Problem: Copy the rows word for word, from the first line through the line containing "(x=208, y=209)", including that line.

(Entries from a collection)

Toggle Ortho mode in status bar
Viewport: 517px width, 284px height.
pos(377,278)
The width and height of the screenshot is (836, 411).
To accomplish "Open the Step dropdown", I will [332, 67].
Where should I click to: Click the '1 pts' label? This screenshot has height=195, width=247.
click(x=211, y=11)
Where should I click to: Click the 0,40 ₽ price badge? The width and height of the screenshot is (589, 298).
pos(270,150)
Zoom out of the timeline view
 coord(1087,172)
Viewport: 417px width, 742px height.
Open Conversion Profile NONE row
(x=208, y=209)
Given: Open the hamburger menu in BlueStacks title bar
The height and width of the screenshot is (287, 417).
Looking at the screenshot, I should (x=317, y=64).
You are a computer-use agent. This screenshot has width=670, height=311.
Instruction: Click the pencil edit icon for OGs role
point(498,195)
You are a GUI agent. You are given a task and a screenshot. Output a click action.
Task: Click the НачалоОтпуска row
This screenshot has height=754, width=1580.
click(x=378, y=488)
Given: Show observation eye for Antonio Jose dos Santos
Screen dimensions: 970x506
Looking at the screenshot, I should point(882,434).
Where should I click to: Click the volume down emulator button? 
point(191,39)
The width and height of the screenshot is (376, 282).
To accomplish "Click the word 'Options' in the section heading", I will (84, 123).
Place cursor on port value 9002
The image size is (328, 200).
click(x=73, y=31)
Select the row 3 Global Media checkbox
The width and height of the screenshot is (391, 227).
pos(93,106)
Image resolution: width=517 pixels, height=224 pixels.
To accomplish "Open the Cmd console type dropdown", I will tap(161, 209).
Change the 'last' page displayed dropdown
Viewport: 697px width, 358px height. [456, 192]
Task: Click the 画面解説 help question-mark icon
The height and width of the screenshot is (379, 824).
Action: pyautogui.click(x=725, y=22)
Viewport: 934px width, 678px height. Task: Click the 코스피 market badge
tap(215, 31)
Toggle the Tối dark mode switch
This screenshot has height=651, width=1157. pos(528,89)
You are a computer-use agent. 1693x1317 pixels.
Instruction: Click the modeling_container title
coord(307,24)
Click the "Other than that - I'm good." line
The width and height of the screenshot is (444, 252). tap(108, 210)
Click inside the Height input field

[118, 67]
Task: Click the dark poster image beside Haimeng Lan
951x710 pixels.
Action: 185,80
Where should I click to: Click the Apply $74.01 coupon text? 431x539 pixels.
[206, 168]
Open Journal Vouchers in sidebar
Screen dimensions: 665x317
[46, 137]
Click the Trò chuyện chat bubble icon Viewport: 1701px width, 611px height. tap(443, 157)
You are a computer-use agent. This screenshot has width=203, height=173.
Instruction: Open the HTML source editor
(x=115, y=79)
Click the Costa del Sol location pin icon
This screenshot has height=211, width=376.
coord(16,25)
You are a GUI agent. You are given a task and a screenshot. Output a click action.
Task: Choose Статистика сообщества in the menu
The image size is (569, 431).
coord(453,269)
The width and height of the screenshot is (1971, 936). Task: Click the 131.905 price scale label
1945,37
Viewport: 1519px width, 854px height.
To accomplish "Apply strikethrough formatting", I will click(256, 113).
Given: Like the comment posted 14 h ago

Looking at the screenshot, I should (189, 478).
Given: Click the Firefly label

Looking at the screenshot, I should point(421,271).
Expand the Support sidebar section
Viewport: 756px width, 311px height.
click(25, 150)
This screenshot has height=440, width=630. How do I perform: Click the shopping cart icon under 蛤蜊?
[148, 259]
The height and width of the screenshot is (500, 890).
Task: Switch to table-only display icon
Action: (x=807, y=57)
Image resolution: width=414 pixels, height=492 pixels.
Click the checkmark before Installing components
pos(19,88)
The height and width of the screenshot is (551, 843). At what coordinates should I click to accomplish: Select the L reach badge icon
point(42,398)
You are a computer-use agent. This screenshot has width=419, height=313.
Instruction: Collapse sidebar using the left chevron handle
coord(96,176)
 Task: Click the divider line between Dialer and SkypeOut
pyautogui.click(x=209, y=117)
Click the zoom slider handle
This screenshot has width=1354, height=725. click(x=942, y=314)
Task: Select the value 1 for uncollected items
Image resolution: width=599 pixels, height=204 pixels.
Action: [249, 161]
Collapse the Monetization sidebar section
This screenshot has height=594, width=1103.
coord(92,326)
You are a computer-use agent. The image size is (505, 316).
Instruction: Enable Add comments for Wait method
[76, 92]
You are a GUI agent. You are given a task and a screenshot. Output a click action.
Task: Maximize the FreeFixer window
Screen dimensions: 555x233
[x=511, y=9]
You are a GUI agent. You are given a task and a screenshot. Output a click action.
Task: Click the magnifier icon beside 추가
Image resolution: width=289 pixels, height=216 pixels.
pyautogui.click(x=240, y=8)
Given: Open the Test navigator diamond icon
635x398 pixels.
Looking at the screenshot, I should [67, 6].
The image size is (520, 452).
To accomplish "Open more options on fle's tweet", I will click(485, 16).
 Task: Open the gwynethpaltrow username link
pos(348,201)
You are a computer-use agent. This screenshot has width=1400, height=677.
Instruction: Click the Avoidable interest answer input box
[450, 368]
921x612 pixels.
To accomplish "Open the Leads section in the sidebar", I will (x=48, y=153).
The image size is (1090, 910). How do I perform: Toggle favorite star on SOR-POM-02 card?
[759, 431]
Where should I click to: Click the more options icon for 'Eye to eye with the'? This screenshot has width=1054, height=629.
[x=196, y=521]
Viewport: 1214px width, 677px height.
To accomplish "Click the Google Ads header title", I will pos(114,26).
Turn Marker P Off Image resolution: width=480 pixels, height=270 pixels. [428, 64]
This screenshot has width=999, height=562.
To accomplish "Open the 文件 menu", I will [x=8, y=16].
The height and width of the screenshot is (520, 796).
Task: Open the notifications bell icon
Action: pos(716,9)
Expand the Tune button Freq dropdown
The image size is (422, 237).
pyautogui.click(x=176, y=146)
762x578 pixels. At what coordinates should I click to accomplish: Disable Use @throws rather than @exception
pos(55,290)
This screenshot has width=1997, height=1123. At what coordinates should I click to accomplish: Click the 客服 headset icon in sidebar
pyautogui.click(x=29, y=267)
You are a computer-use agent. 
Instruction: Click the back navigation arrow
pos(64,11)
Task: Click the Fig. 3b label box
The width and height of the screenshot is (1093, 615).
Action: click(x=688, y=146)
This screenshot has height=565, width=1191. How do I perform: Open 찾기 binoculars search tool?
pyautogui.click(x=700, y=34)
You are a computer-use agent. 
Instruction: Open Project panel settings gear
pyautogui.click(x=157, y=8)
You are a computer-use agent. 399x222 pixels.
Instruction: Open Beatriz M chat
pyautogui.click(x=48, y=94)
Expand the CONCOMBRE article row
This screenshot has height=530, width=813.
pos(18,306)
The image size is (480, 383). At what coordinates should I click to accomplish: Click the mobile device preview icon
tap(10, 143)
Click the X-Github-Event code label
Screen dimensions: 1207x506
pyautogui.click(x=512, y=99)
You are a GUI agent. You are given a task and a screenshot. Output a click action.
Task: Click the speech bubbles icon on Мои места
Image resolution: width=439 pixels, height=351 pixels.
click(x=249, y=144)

Solution for this task:
Toggle Ortho mode in status bar
Viewport: 517px width, 284px height.
pos(377,278)
The width and height of the screenshot is (836, 411).
To accomplish "Open the Step dropdown", I will [332, 67].
Where should I click to: Click the '1 pts' label? This screenshot has height=195, width=247.
click(x=211, y=11)
Where should I click to: Click the 0,40 ₽ price badge? The width and height of the screenshot is (589, 298).
pos(270,150)
Zoom out of the timeline view
 coord(1087,172)
Viewport: 417px width, 742px height.
Open Conversion Profile NONE row
(x=208, y=209)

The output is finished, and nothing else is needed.